■ **THE REQUEST**
Recast everything in the records from the line containing "Image resolution: width=961" down to the line containing "[x=238, y=360]" as a Markdown table with the columns Row and Line, one row per line, skipping blank lines and omitting the pictures.
## start EXTRACTED INFORMATION
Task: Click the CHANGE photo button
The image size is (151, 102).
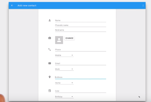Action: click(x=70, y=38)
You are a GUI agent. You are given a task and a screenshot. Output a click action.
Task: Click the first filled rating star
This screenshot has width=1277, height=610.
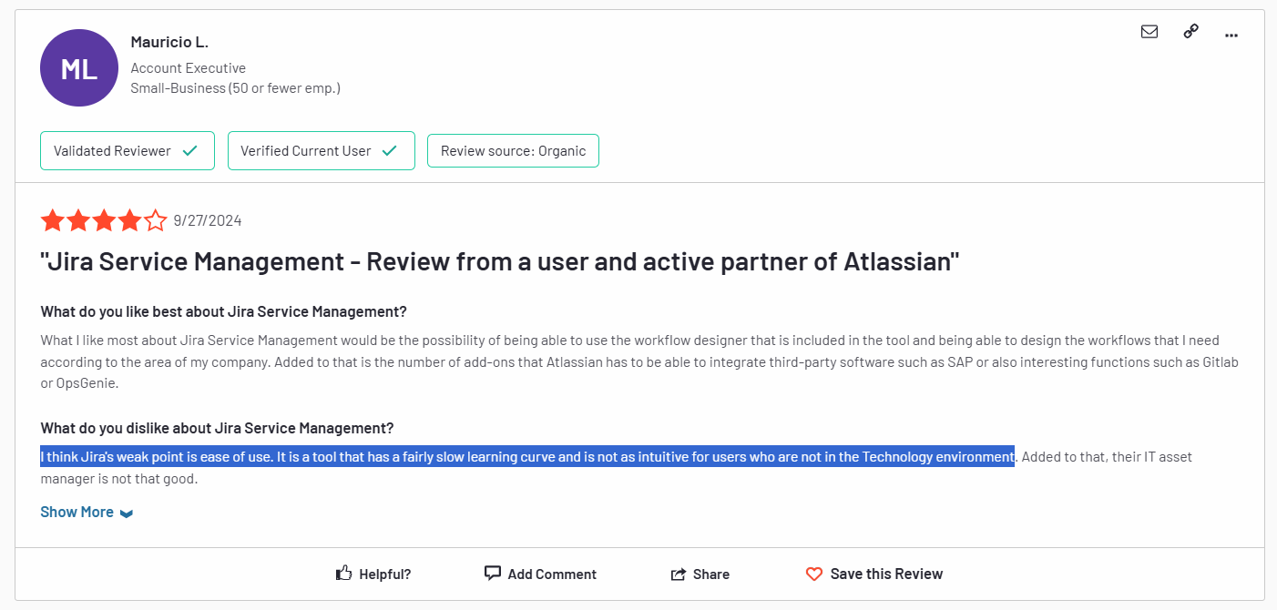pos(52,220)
## end EXTRACTED INFORMATION
## start EXTRACTED INFORMATION
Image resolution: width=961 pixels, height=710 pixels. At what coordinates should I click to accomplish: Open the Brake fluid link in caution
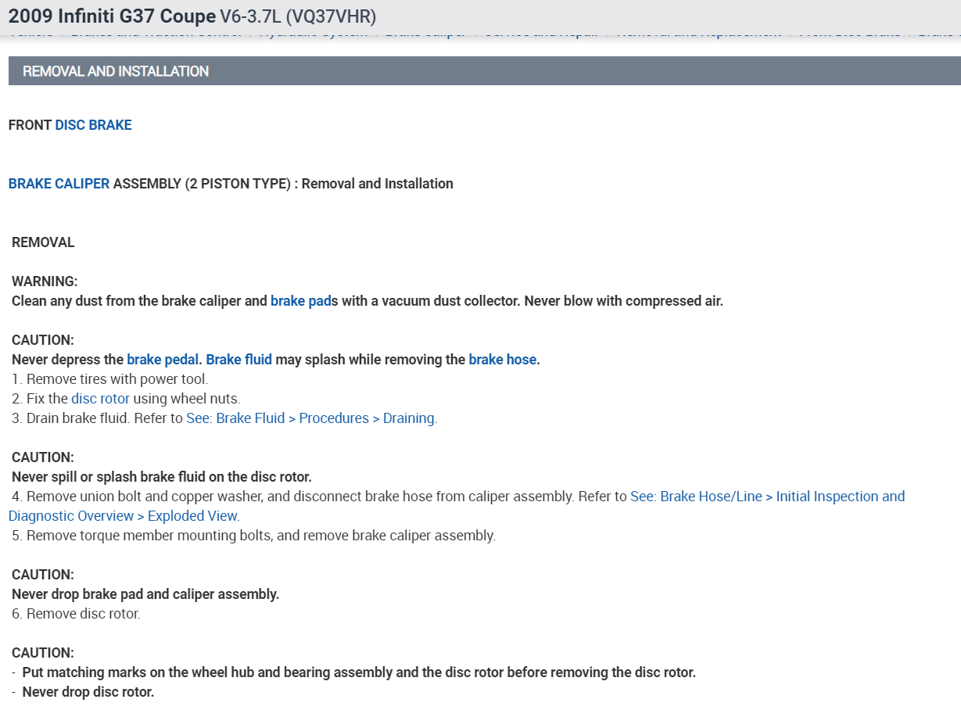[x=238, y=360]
## end EXTRACTED INFORMATION
■ **EXERCISE SOLUTION**
| Row | Line |
|---|---|
| 1 | Image resolution: width=961 pixels, height=710 pixels. At what coordinates should I click to accomplish: Open the Brake fluid link in caution |
| 2 | [x=238, y=360] |